DOCUMENT EXCERPT -
# # # #

Home About EIS →

Retrospective on the CIG 2010 Level Design Competition

At the recent 2010 Computational Intelligence in Games conference in Copenhagen, Denmark, there were competitions for making race car controllers, human-like FPS bots, and Ms. Pac Man players, among others. The competition that drew my interest, however, was the Mario level design competition, which challenged entrants to create procedural level generators that could generate fun and interesting levels based on information about a particular player’s style. The restrictions on entries (use only fixed numbers of gaps, coin blocks, and Koopas) meant that the winner would have to be cunning: it wouldn’t be easy to just estimate player skill and make the level more or less difficult by adding or removing obstacles; you would instead have to find ways to place obstacles that made the same obstacles more or less difficult. And because entries would be played by players at different skill levels, they would have to be flexible and adjust their output over a broad range of difficulties to get a high score. Finally, because score was based on the audience’s relative rating of enjoyment between level pairs, there would be no way to game the system and optimize some metric set without making truly enjoyable levels. Between these constraints, the winning entry should have been a demonstration of the power of procedural content generation to adapt to players of different skill levels, which is one of several reasons that PCG is useful in games. Unfortunately, the competition design may have been a bit too clever.

I say this because the winning entry (submitted by my fellow EIS student Ben Weber) didn’t have any of the desirable properties mentioned above (you can read about its algorithm in the previous post). Ben hacked together a simple generator in a couple of hours of spare time, which built levels by scattering things about randomly over the course of a few passes. Ben’s entry ignored the data about the player, and didn’t try to work with the constraints, instead just ignoring them and then adding a final processing pass that made sure they were satisfied (which my entry did as well, to be honest). Thus rather than showcasing smart PCG that adapts to the player in order to provide an enjoyable experience, the competition seemed to give evidence that a good randomized (or even static) level could beat the best efforts at adaption.

So what does this tell us about the competition? Did it have a flawed design? Is the best that considerable research into procedural content generation has to offer worse than a few hours of hacking?

Personally, I think that there are a couple of things to take away from this. First and foremost, the competition was a success because it resulted in six practical functioning generation systems. One of the main goals of any academic competition is to motivate the creation of working systems from research ideas, and this one succeeded at that. Second, I think that the design of the competition could have used some more work. It focused on adaption, which is pretty difficult to measure, and the evaluation framework wasn’t quite up to the task. A really great competition not only provides motivation for system building, but also becomes a means of comparing the practical results of different approaches to a problem, and I don’t think that the CIG 2010 results were strong enough to be valid in this regard.

On the other hand, Ben’s victory should be taken seriously. It’s evidence that a strong level design (embedded in his algorithm, in this case) can have a large influence on fun, and that adaption (at least as done by the other competition entries) may pale in comparison. Of course, I don’t think that the competition results are quite strong enough to say that conclusively, but it certainly is worth investigating the tradeoffs between raw level design and adaption. Perhaps future competitions should pick a different aspect of PCG to encourage, or at least think hard about how they are designed as experiments. Of course, part of the problem may lie with the entrants: only one of the entries from EIS stressed adaption, since our work in this lab is more focused on having a large and interesting output space for our generators, and on working with humans during the design process. If other entrants treated the issue similarly, it may have been the case that there simply weren’t any entries with strong adaption techniques in the competition.

# # # #

DATA SEGMENT -
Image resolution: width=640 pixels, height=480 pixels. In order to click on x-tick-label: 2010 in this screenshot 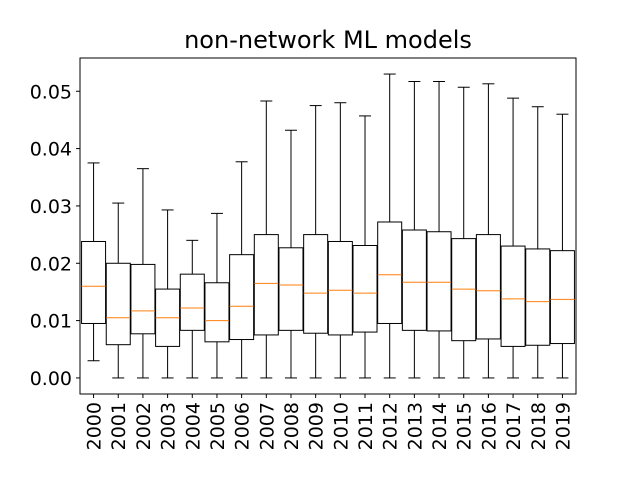, I will do `click(341, 426)`.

# # # #

WORK INSTRUCTION - According to the retrospective on the CIG 2010 level design competition, how many working generation systems did the competition produce?

SOLUTION TO THE PROBLEM - Six practical functioning generation systems.